The Committee may provide that the Nonstatutory Options that otherwise would be
granted to an Outside Director under this Subsection (b) shall instead be
granted to an affiliate of such Outside Director. Such affiliate shall then be
deemed to be an Outside Director for purposes of the Plan, provided that the
service-related vesting and termination provisions pertaining to the
Nonstatutory Options shall be applied with regard to the service of the Outside
Director.
(c) Ten-Percent Stockholders. An Employee who owns more than 10 percent
of the total combined voting power of all classes of outstanding stock
of the Company or any of its Subsidiaries shall not be eligible for the
grant of an ISO unless (i) the Exercise Price is at least 110 percent
of the Fair Market Value of a Share on the date of grant and (ii) such
ISO by its terms is not exercisable after the expiration of five years
from the date of grant.
(d) Attribution Rules. For purposes of Subsection (c) above, in
determining stock ownership, an Employee shall be deemed to own the
stock owned, directly or indirectly, by or for such Employee's
brothers, sisters, spouse, ancestors and lineal descendants. Stock
owned, directly or indirectly, by or for a corporation, partnership,
estate or trust shall be deemed to be owned proportionately by or for
its stockholders, partners or beneficiaries. Stock with respect to
which such Employee holds an option shall not be counted.

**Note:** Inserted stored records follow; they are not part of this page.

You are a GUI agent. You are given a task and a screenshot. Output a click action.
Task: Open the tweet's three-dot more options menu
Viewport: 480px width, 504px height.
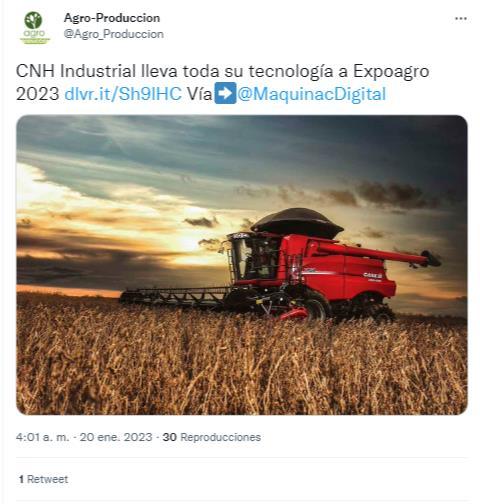461,19
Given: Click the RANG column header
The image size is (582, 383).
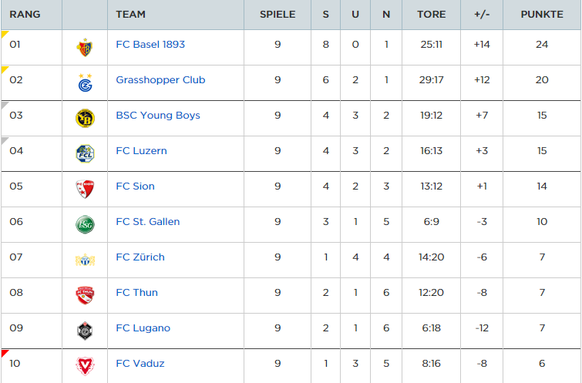Looking at the screenshot, I should (x=25, y=14).
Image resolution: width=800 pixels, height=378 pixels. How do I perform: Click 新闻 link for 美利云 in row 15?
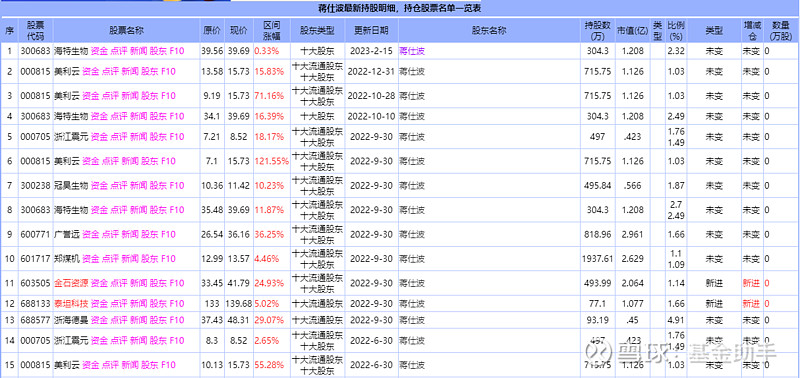pyautogui.click(x=130, y=365)
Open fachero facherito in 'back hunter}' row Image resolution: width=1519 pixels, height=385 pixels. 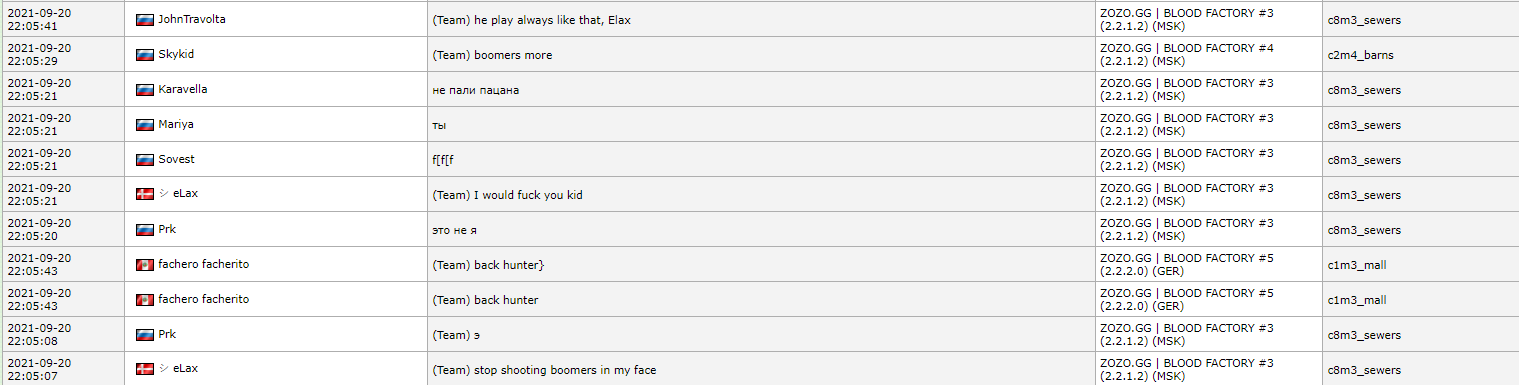coord(204,264)
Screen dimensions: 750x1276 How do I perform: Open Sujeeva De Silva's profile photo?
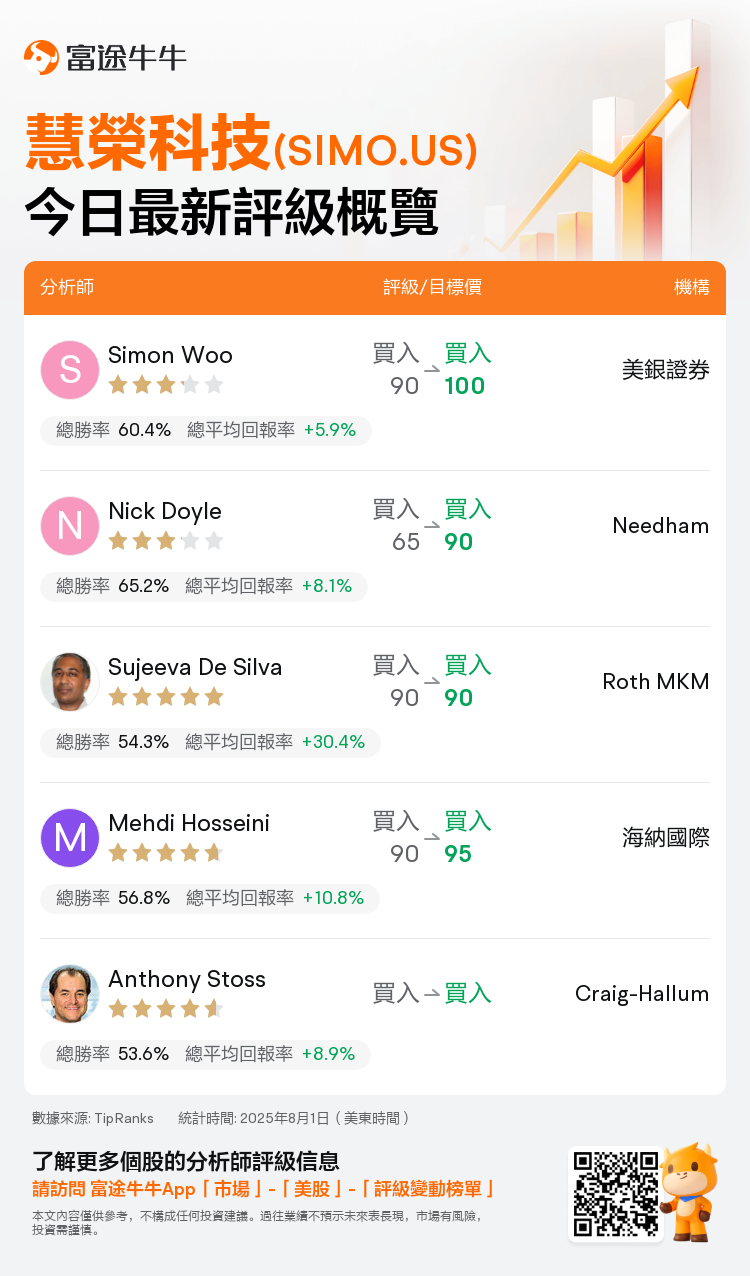point(70,682)
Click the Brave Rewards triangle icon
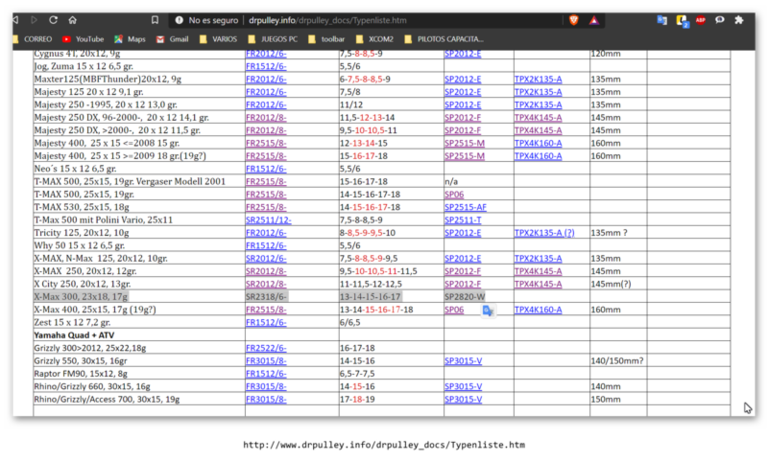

(e) Outstanding Stock. For purposes of Subsection (c) above,
"outstanding stock" shall include all stock actually issued and
outstanding immediately after the grant. "Outstanding stock" shall not
include shares authorized for issuance under outstanding options held
by the Employee or by any other person.
SECTION 5. STOCK SUBJECT TO PLAN.
(a) Basic Limitation. Shares offered under the Plan shall be authorized
but unissued Shares or treasury Shares. The aggregate number of Shares
which is issued under the Plan to all Employees (upon exercise of
Options or other rights to acquire Shares) shall not exceed 2,000,000
Shares, subject to adjustment pursuant to Section 9. The number of
Shares which are subject to Options or other rights outstanding at any
time under the Plan shall not exceed the number of Shares which then
remain available for issuance under the Plan. The Company, during the
term of the Plan, shall at all times reserve and keep available
sufficient Shares to satisfy the requirements of the Plan.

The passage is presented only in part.